Yesterday I had one of my periodic tooth cleaning appointments. This time, after already using the pointy-ended scrapers and the flat scrapers, the ultrasonic scaler, the water spray, the buffer, and the dental floss, the hygienist frowned thoughtfully.
“The tongue side of your teeth still has some staining,” she said with some impatience, as her rubber-gloved hands probed my incisors. “I’m going to try a new procedure.”
“Whhgl?” I responded.
The procedure first involved draping me with towels that covered all parts of my upper body except my mouth and left me unable to see — which was itself a weird sensation when you know the person hovering over you is wielding sharp implements. “There’s a bit of a spray,” she explained. She then proceeded to blow puffs of particulate matter against my teeth — which was an even weirder sensation, because humans normally seek to avoid getting clouds of dust in their mouths. But after numerous puffings and rinsings and suctionings, she removed the towels and expressed evident satisfaction at the result.
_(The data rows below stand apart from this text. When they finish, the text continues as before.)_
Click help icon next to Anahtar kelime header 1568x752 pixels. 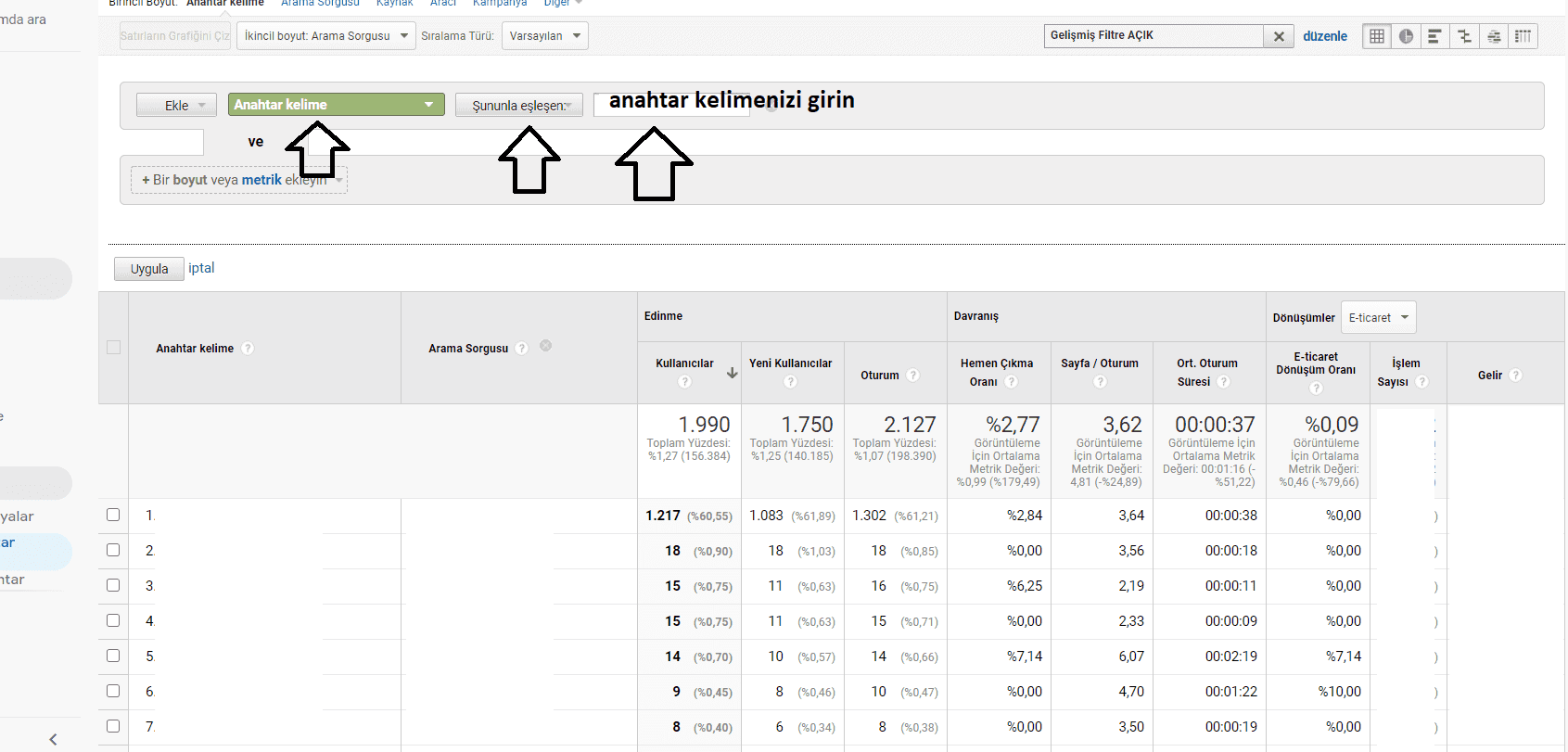(x=248, y=349)
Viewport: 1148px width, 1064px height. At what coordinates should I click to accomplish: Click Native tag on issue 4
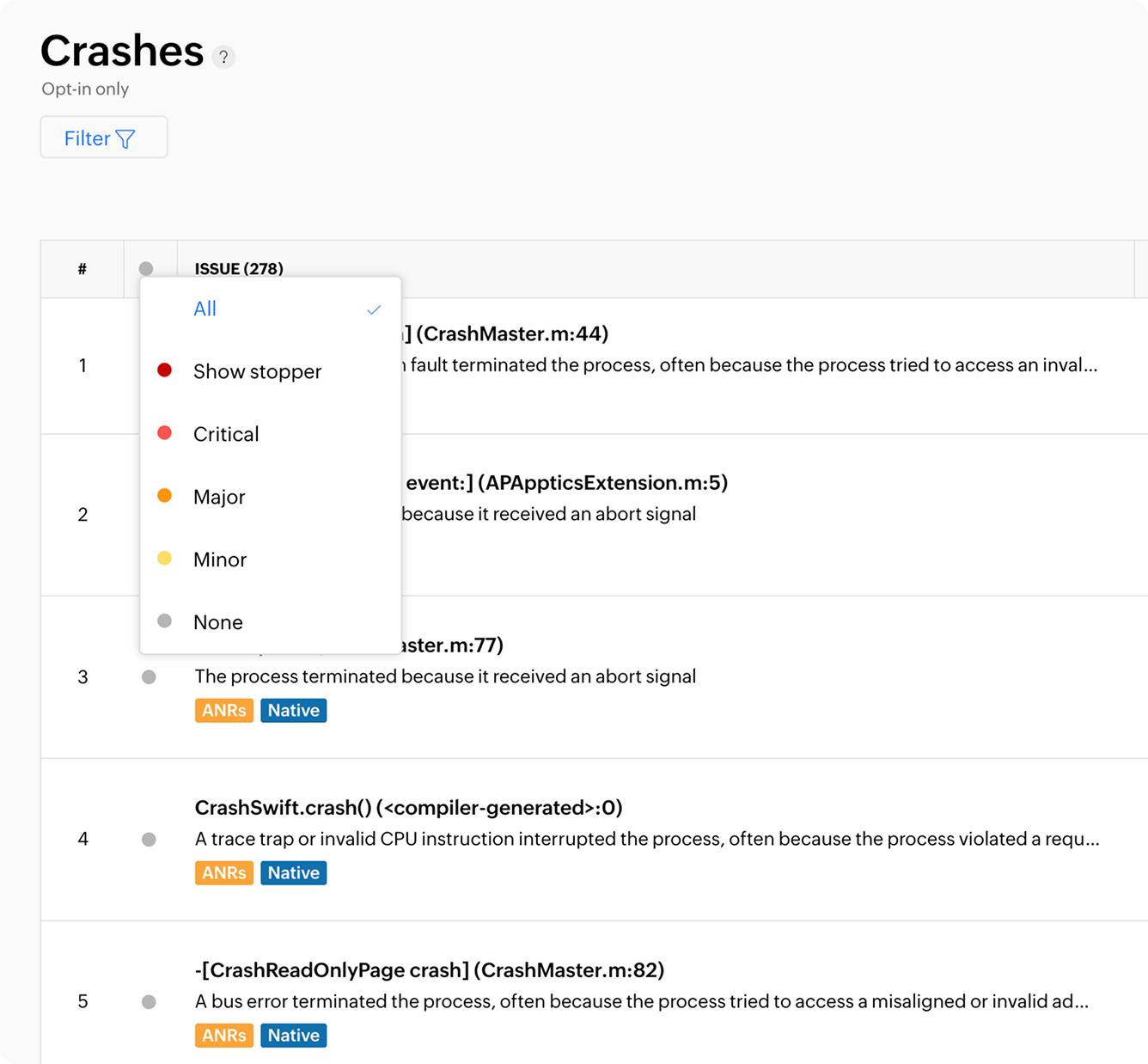(293, 873)
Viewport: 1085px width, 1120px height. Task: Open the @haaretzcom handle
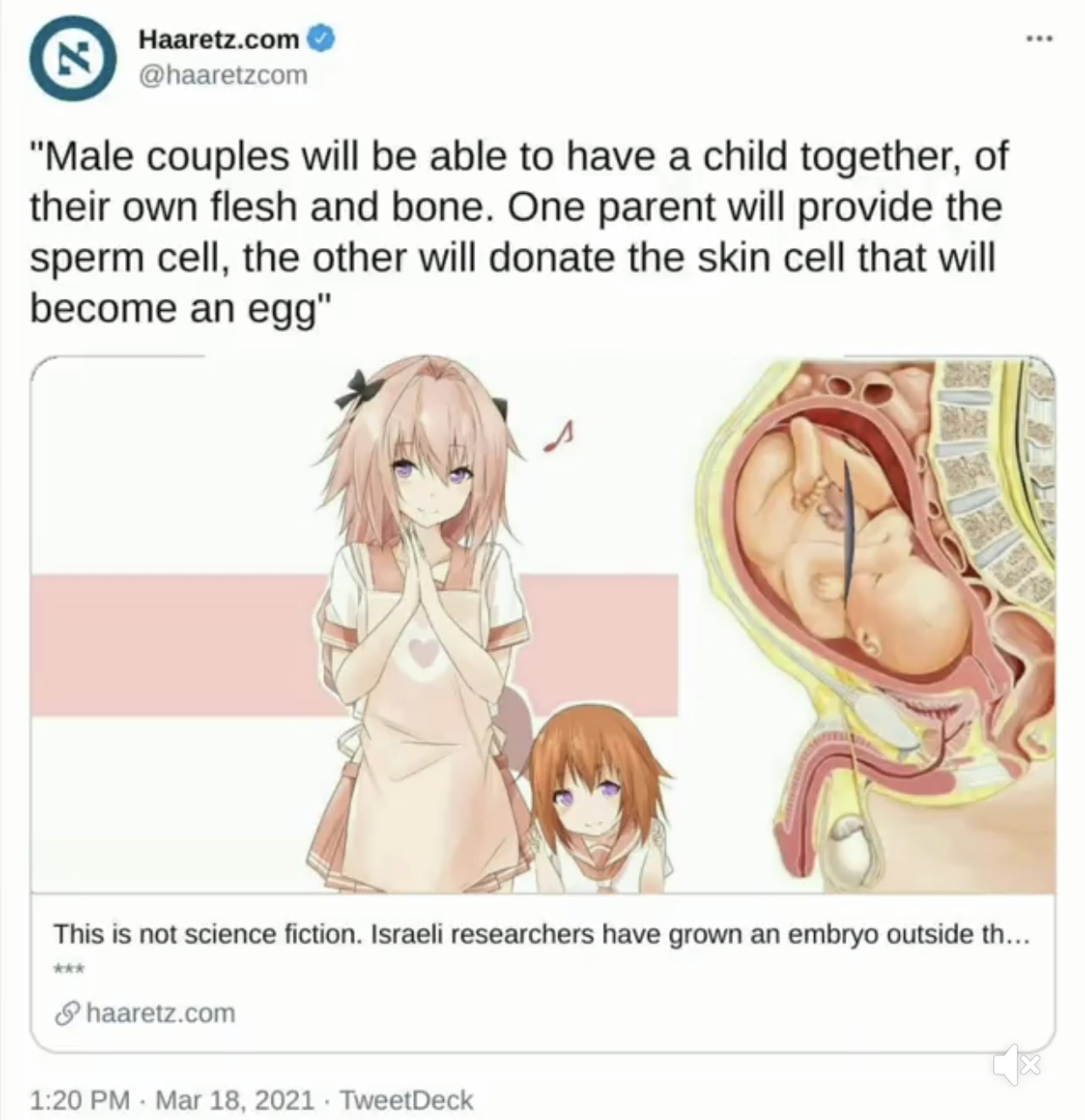[223, 75]
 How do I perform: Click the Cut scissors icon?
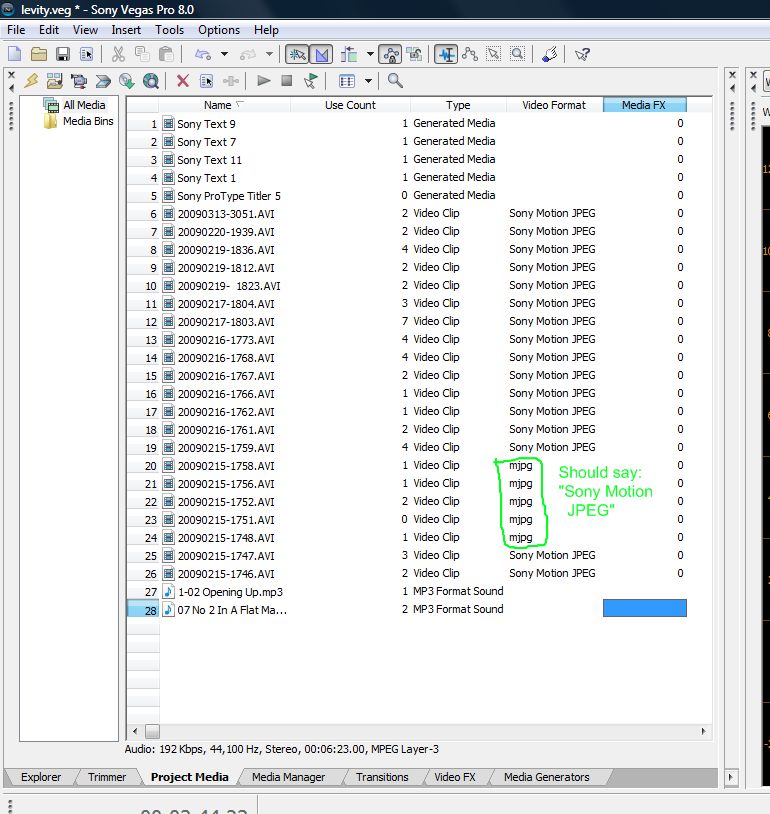point(118,54)
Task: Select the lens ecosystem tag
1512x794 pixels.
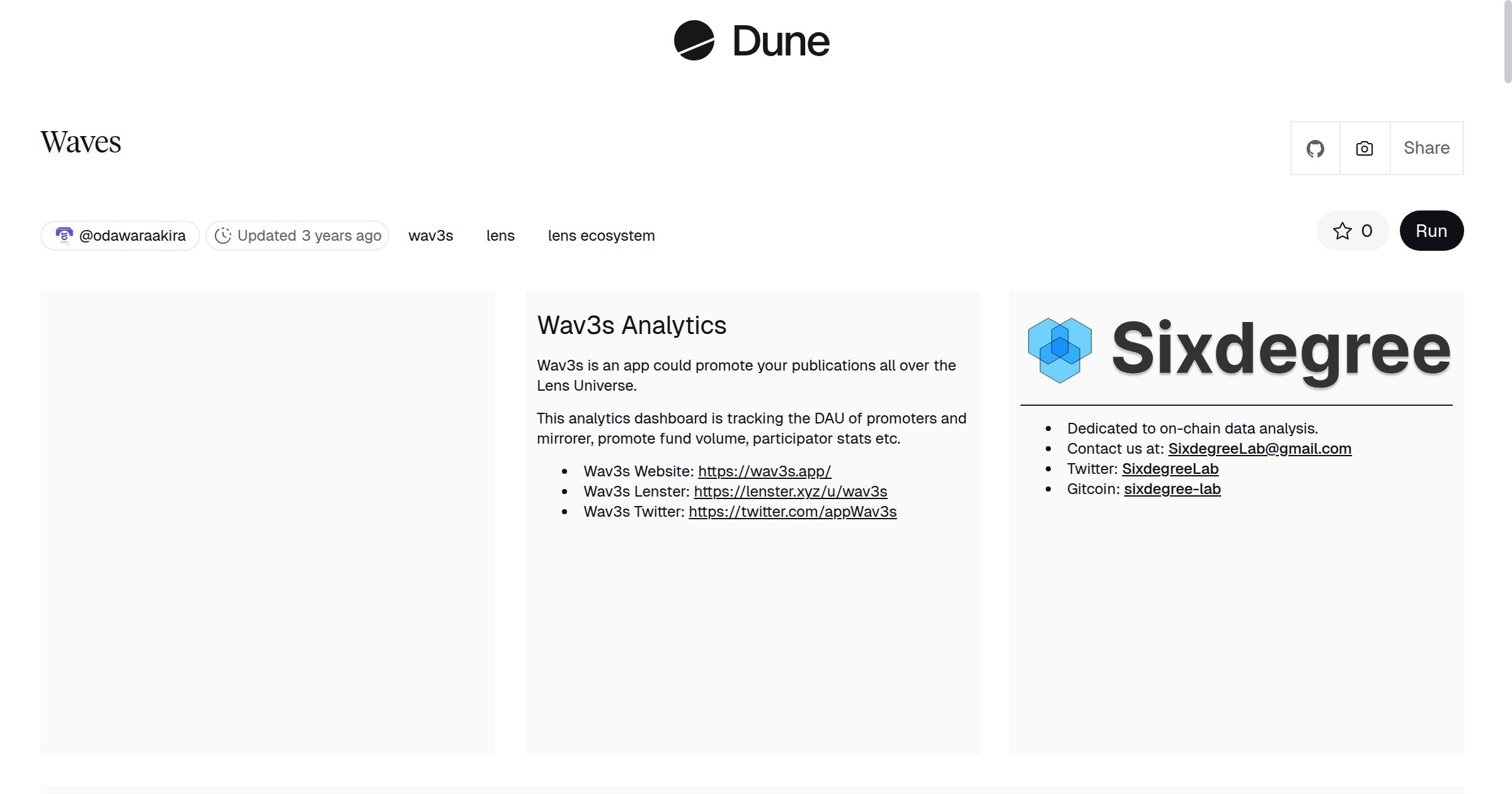Action: coord(601,236)
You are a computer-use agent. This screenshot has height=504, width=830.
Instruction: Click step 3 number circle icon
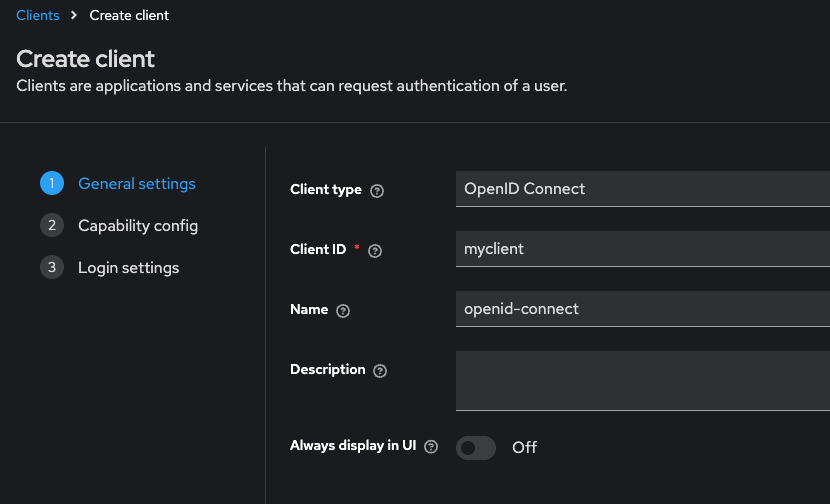(51, 267)
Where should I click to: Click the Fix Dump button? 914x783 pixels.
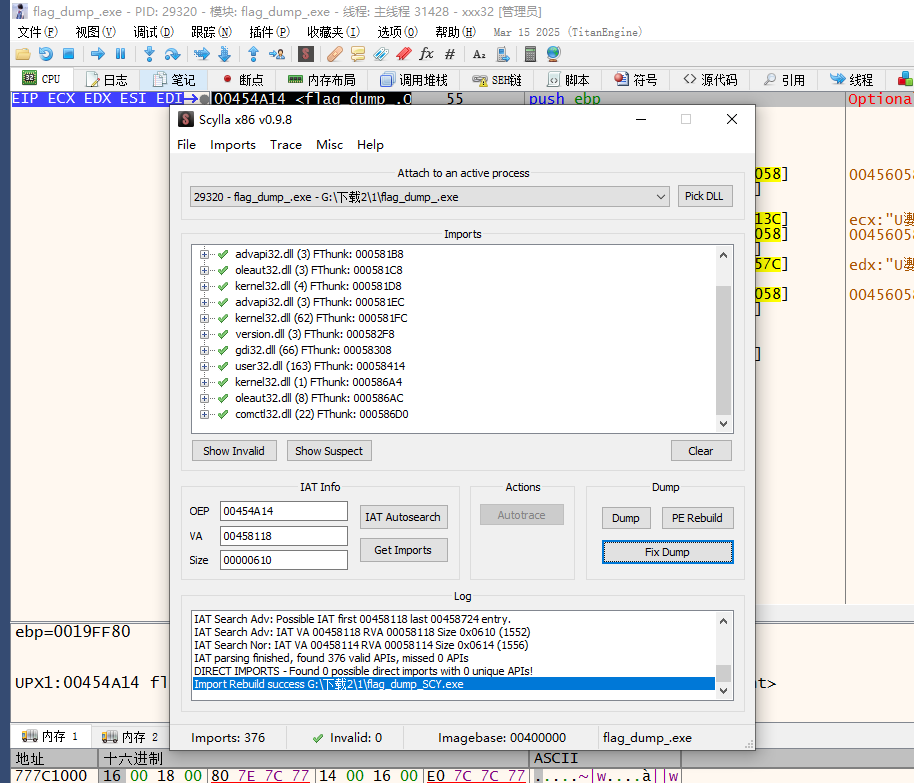coord(667,552)
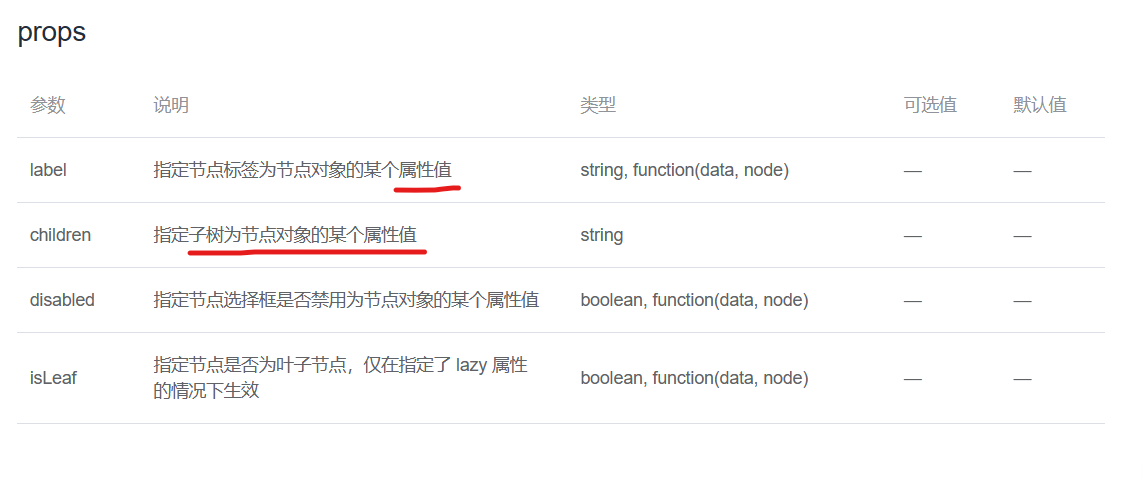This screenshot has width=1143, height=477.
Task: Click the children row underlined description
Action: (285, 236)
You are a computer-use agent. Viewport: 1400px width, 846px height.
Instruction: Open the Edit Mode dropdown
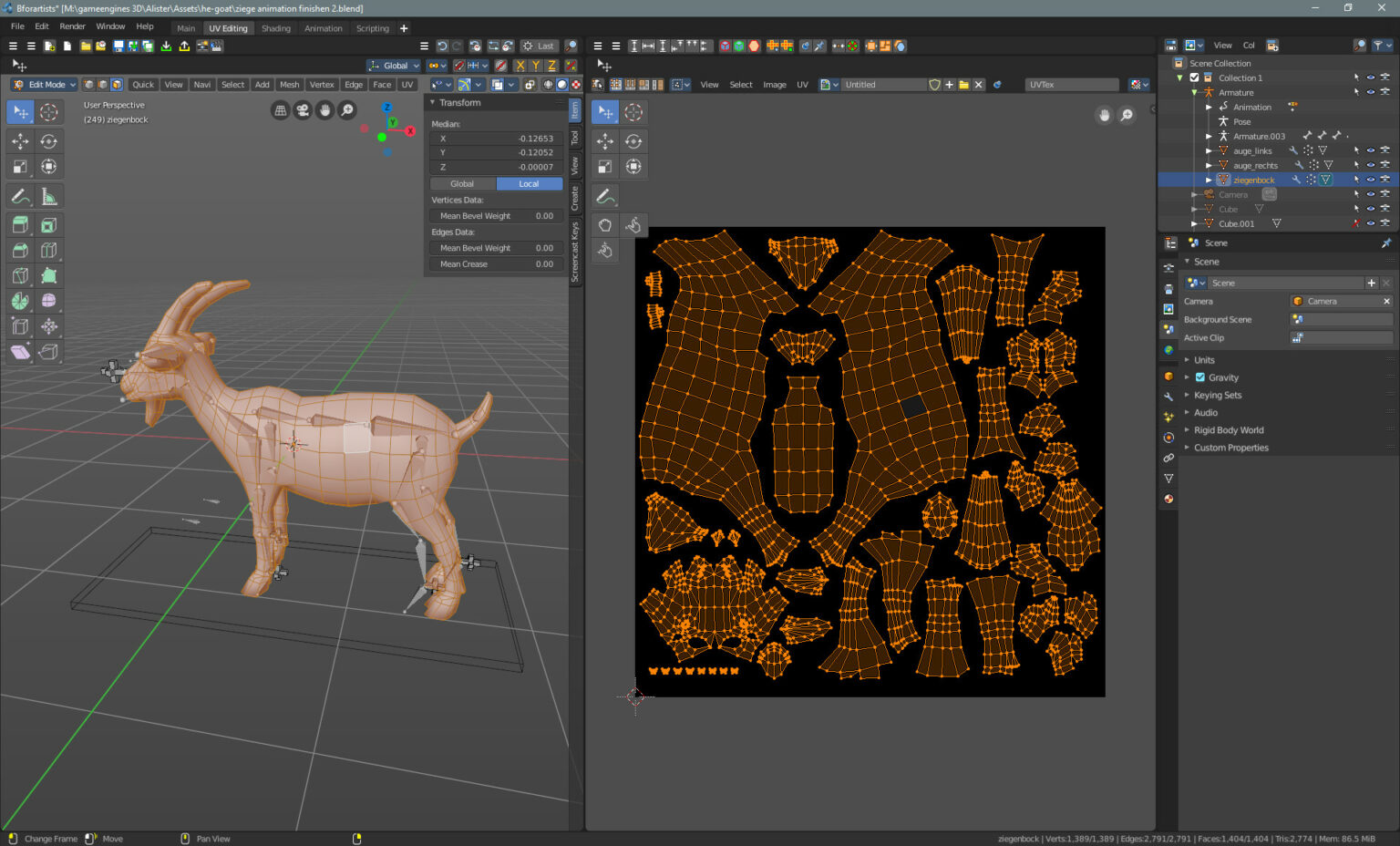click(44, 85)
All this, to address the apparent dinginess on the back side of my teeth that no one sees.
If you go regularly to a dental hygienist — as 9 out of 10 dentists say you should — you eventually realize that the hygienist community is simply borrowing cleaning techniques initially used in American garages. First, it was simple scraping and scaling, like a homeowner using a hoe to try to remove flattened globs of gum or tar from a cement floor. Then it was powerwashing, with those pulsating jets of water that leave your face coated with a fine, wet mist. And now, with this dust-puffing device, hygienists have adopted sandblasting.
What’s next? Using powerful chemical solvents? If you want to see what’s coming down the pike in periodontal technology advances, I suggest you just check here.